Text excerpt >>
Question

Three forces \(F_1, F_2\) and \(F_3\) acting on a body of mass \(m\) keep the body stationary. If the forces \(F_1\) and \(F_2\) are mutually perpendicular, the acceleration of the body when the force \(F_3\) is removed is

• A. \(\frac{F_3}{m}\)
• B. \(\frac{F_1F_2}{m}\)
• C. \(\frac{(F_1 - F_2)}{m}\)
• D. \(\frac{F_1}{m}\)
• E. \(\frac{F_2}{m}\)

Hint:

If forces balance initially, removing one gives net force equal to that force.

To-do list >>
**1)** Pull out every row below that contains the string "Open", matching case exactly.
**2)** Extend the passage on the three forces acting on a stationary body, picking up after its final sentence.

Extracted material >>
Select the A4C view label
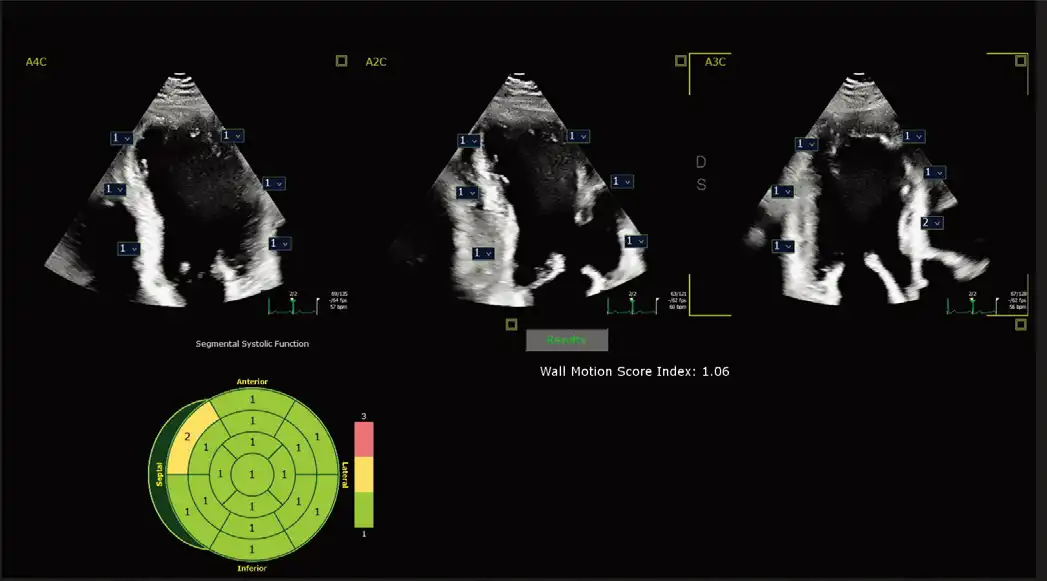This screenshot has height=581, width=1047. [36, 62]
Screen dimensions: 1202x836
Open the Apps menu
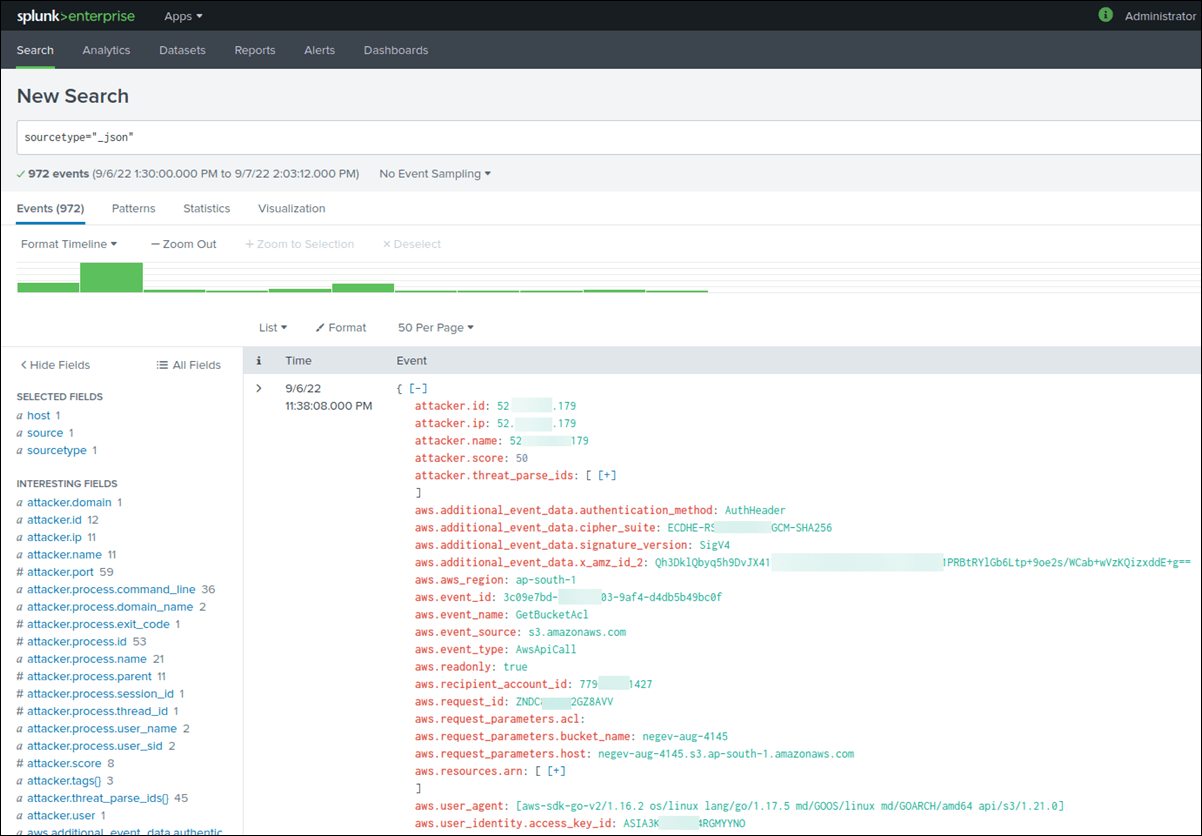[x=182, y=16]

---

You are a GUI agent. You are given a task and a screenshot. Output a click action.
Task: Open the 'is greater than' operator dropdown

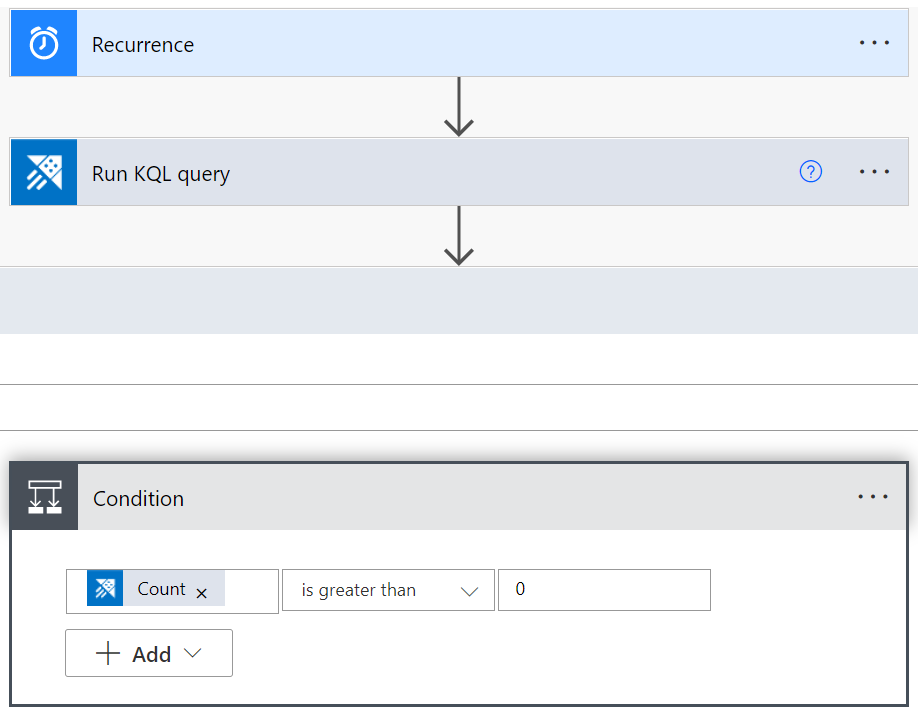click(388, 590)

Responses by task >>
**1)**
Open the Apps menu
Task: Open the 'is greater than' operator dropdown

**2)**
Answer 1

The Correct Option is A

Concept: For equilibrium: \[ \vec{F}_1 + \vec{F}_2 + \vec{F}_3 = 0 \]

Step 1: Rearrange equation.
\[ \vec{F}_3 = -(\vec{F}_1 + \vec{F}_2) \]

Step 2: After removing \(F_3\).
Net force: \[ \vec{F}_{net} = \vec{F}_1 + \vec{F}_2 = -\vec{F}_3 \]

Step 3: Acceleration.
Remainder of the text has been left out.